Arbeitsanweisungen ->
• a. Prüfen Sie, ob die Aussagen (i), (ii) und (iii) mit dem Text zum EU-Gipfel übereinstimmen. Antworten Sie jeweils mit Ja oder Nein und zitieren Sie die ausschlaggebenden Worte wörtlich. (i) Laut Tusk steht die EU neuerdings wieder für Lösungen statt für Probleme. (ii) Vom Gipfel werden wichtige Entscheidungen erwartet. (iii) Der Gipfel dauert drei Tage.
• b. Führen Sie den Text zum EU-Gipfel im selben Ton ab seinem letzten Satz weiter.

Ausgewählter Text ->
──────────────────────────────

Die Gipfelagenda ist lang wie umfassend. Alle großen Themen tauchen darin auf: Migration, Verteidigungsunion, Handelspolitik, Brexit. Doch alles getragen von einem positiven Grundton. Die EU steht neuerdings wieder für Lösungen, nicht für Probleme, schreibt EU-Ratspräsident Donald Tusk in seinem Einladungsschreiben. Und auch Kommissionschef Jean Claude Juncker hat in den letzten Wochen eine neue Lust auf Europa ausgemacht:
"Ich glaube, die Europäer sind nach Brexit, nach Trump und nach einem positiven Wahlausgang in Österreich und Frankreich eigentlich von Zukunftslust erfasst."
Die dann auch der zweitägige Gipfel widerspiegeln soll, auch wenn wichtige Entscheidungen nicht zu erwarten sind. Die EU müsse weiter liefern, schreibt Tusk – und das gilt gerade für die Bereiche innere und äußere Sicherheit. Frankreich und Deutschland haben sich in der Verteidigungspolitik zu Beginn der Woche noch einmal eng abgestimmt.

──────────────────────────────

Quelldaten ->
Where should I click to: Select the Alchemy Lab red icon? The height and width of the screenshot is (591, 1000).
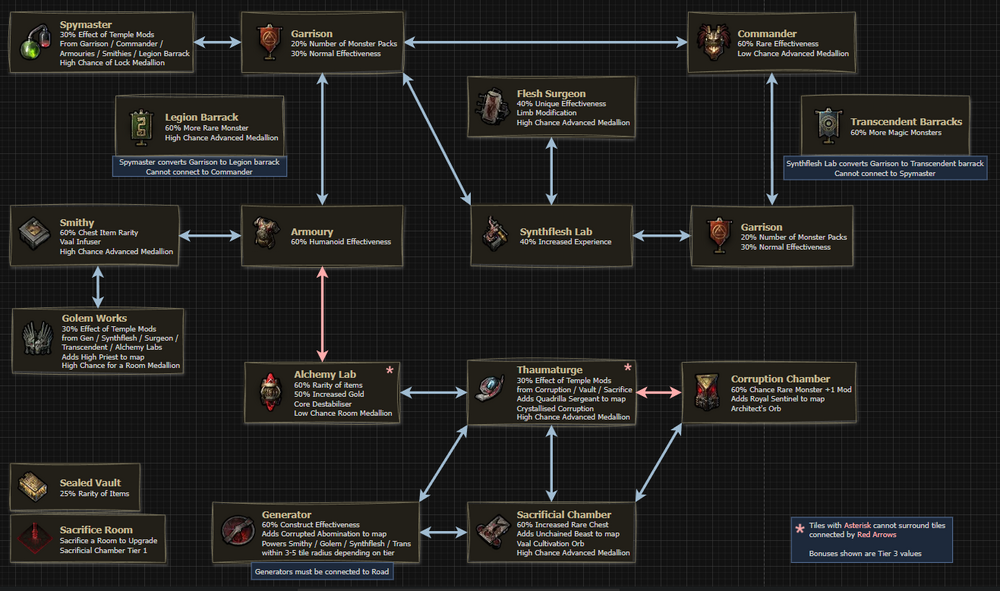pos(269,392)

──────────────────────────────

Antworten ->
• a.
(i) Ja: „Die EU steht neuerdings wieder für Lösungen, nicht für Probleme“
(ii) Nein: „auch wenn wichtige Entscheidungen nicht zu erwarten sind“
(iii) Nein: „der zweitägige Gipfel“

• b.
Der Ansatz der Kommission, hier mehr eigenes Profil zu entwickeln – auch gegenüber den USA - wird sowohl von Berlin wie auch Paris unterstützt. Europa, so Juncker kürzlich, könne die eigene Sicherheit nicht einfach auslagern.
Der Aufbau eines europäischen Verteidigungsfonds wird also – laut Entwurf der Abschlusserklärung - unterstützt. Außerdem soll die seit dem Vertrag von Lissabon mögliche ständige Zusammenarbeit in den nächsten Monaten vorangetrieben werden. Nicht alle müssen, aber jeder kann daran mitarbeiten.
Migration bleibt wichtiges Thema
Zudem will sich der Rat ausdrücklich zum Pariser Klimaprotokoll und einem offenen globalen Handelssystem bekennen. Auch dies eine deutliche Botschaft in Richtung Washington. Doch trotz der demonstrativen Geschlossenheit: Beim Thema Migration kommt die EU trotz vieler Vorschläge nicht voran.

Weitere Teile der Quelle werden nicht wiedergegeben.